A proposta tem como teto de tributação uma alíquota efetiva de 10%, mas apenas para quem ganha acima de R$ 1.2 milhão por ano. Uma tributação efetiva ainda comparável aos de paraísos fiscais. Ora, se o artigo 40 da Lei 14.596/23 e a Instrução Normativa 2.265/25 definem paraíso fiscal como aquele que tributa a renda a uma alíquota inferior a 17%, o mínimo que se espera é que o brasileiro tenha uma alíquota efetiva de pelo menos 17%. Não faz muito sentido já começarmos a tributar a alta renda com uma alíquota que segundo nossa própria legislação é de paraíso fiscal. Em suma, ainda que se respeite a opção pela política incremental, o objetivo da neutralidade fiscal deveria ter sido mais amplo: do sistema como um todo, com realocação da tributação indireta para a tributação direta, e não apenas uma realocação no âmbito do imposto de renda.
Referências
Lindblom, C.E., 1959. The Science of “Muddling Through.” Public Adm. Rev. 19, 79. aqui
Piketty, Thomas (2024). Natureza, cultura e desigualdades. Uma Perspectiva Comparativa e Histórica. 1ª ed. Civilização Brasileira, Rio de Janeiro.
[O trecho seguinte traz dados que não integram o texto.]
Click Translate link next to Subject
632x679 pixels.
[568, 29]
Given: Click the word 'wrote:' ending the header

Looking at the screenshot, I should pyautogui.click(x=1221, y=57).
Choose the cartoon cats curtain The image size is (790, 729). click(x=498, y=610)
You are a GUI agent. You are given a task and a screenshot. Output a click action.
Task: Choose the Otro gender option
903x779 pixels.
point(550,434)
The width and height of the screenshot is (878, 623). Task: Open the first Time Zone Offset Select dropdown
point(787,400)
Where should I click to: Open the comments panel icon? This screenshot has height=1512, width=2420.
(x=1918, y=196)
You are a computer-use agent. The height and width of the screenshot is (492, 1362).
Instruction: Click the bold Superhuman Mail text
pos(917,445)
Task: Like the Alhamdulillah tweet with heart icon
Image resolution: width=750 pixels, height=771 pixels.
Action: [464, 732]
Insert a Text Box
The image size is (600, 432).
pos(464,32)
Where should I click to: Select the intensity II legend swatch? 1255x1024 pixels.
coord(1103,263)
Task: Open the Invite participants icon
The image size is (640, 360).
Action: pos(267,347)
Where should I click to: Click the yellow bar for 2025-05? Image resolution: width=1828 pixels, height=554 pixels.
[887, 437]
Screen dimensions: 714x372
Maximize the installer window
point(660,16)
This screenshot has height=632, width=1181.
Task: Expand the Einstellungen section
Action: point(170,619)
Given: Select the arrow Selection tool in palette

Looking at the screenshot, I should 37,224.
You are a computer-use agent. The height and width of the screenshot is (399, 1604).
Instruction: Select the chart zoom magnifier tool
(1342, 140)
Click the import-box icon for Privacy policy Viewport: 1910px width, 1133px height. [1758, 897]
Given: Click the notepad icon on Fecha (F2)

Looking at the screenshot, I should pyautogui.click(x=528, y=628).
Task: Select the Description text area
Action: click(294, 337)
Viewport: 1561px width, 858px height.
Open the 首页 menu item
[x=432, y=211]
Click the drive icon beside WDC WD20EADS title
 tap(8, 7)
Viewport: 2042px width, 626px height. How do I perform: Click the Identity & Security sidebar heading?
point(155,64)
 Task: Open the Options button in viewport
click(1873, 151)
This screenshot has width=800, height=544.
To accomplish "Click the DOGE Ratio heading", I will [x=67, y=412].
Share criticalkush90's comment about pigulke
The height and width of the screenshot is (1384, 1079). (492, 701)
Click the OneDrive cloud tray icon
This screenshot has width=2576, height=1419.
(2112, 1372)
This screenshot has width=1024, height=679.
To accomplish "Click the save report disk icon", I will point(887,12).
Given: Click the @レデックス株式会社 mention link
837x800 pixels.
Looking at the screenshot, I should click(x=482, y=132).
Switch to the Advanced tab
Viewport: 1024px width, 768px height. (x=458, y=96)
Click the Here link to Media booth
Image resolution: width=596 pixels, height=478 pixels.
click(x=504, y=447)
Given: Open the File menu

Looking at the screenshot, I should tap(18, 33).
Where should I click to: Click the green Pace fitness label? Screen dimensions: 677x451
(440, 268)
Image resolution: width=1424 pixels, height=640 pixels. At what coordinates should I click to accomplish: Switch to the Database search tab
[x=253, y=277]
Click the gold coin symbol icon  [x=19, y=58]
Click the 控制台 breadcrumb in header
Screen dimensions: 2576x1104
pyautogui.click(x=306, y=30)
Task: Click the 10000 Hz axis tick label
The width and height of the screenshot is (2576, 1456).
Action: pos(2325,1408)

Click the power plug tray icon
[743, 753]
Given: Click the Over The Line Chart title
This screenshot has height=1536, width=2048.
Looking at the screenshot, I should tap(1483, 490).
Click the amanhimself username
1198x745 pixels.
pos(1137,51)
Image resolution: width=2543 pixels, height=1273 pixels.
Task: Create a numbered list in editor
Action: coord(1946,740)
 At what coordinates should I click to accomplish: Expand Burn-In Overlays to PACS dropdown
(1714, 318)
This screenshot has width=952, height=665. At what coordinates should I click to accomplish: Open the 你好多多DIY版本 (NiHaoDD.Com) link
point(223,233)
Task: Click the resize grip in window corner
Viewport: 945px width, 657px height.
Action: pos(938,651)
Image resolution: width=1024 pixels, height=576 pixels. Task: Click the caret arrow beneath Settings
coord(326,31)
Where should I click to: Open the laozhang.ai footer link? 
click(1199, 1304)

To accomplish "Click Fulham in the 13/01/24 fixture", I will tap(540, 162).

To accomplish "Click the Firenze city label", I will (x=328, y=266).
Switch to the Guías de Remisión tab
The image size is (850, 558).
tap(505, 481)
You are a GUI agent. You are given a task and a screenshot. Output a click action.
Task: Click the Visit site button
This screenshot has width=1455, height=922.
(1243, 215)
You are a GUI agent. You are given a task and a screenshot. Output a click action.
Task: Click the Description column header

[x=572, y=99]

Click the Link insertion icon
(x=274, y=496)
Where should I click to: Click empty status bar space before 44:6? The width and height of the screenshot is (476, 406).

Pires, Manoel; Romero, Pedro; Marques, José Bergamin (2023). A tributação da renda corporativa no Brasil: estimativas da carga tributária efetiva a partir das demonstrações de resultado no período 2012-2022: aqui
Márcio Calvet Neves: é advogado empresarial tributário, integrante do Instituto Justiça Fiscal, LL.M em Taxation pela Georgetown University, Master of Public Policy and Management pela University of Melbourne, mestre e doutorando em Ciência Política (UFF).